The problem remains that this remains an issue that is unknown, and hence unremarked-on, by most people outside the profession and geeks whose interests tend that way. It also doesn't help that, as Business Insider points out, politics get in the way. This is an ongoing problem with land-use issues: it is very difficult for technocrats to reevaluate and rebuild fundamentally broken regulations when they are opposed by people who know those regulations are broken, and fundamentally just don't care, who would rather leave them in place to laugh at them and say they should be repealed outright* and say "this is why government is broken" rather than pitching in, lending a hand, and fixing them.
All that said, I find myself nodding in agreement with Edmonson and Scribner in their recommendation that
[i]f the FRA insists that the operational environment of the Untied States is uniquely dangerous, it should overhaul its regulatory mandates and take a step back from the prescriptive rules currently in place.
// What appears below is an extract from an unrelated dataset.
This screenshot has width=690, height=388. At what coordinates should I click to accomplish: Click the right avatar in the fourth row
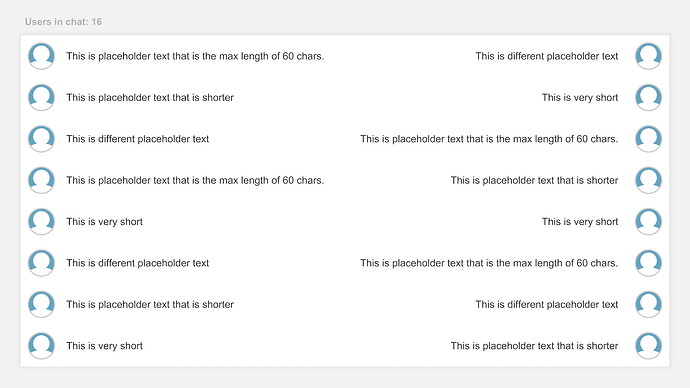coord(649,180)
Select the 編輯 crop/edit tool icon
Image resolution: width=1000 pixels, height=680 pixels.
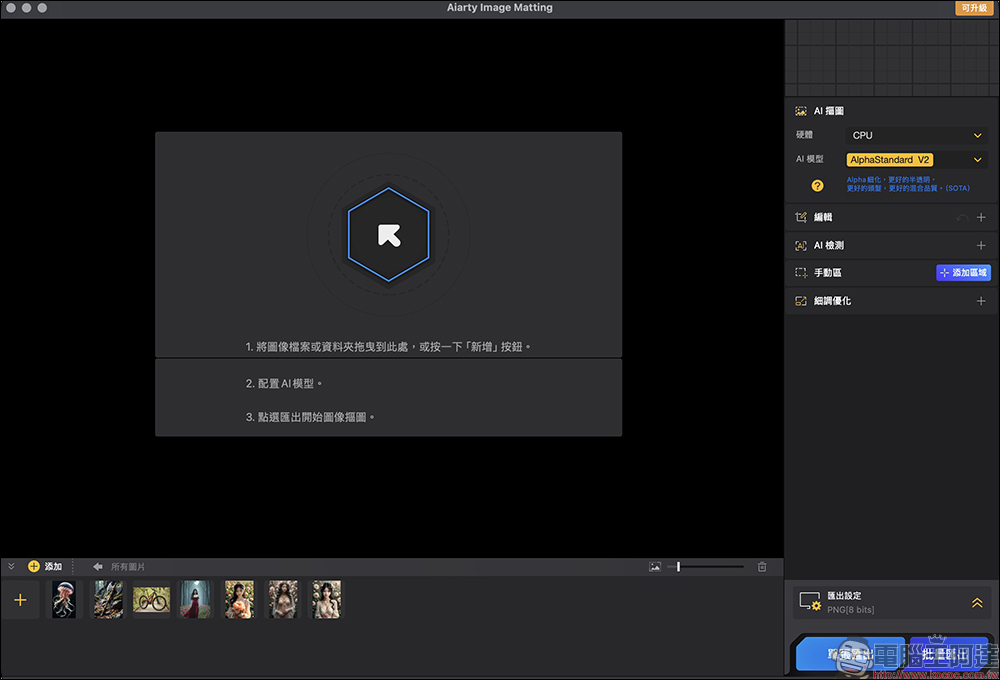[800, 216]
Instead, it should create a series of performance metrics that would allow train designers to innovate. It now asks, “Does this train fit our rules?” It should ask, “Is this train survivable in a crash?”
It can be done. But do we have the political will to do it?This would allow U.S. transit authorities to purchase not only European trains, but also Japanese trains, which are designed to different effective standards. The United States could be a melting pot of train designs from around the world.
* Although, with the current FRA regulations, and the (nonexistent) state of our domestic passenger railcar industry, one can actually argue for its dissolution (as Alon Levy has in the past); European and Japanese products, the bulk of the market, have proven safety records our lemons don't.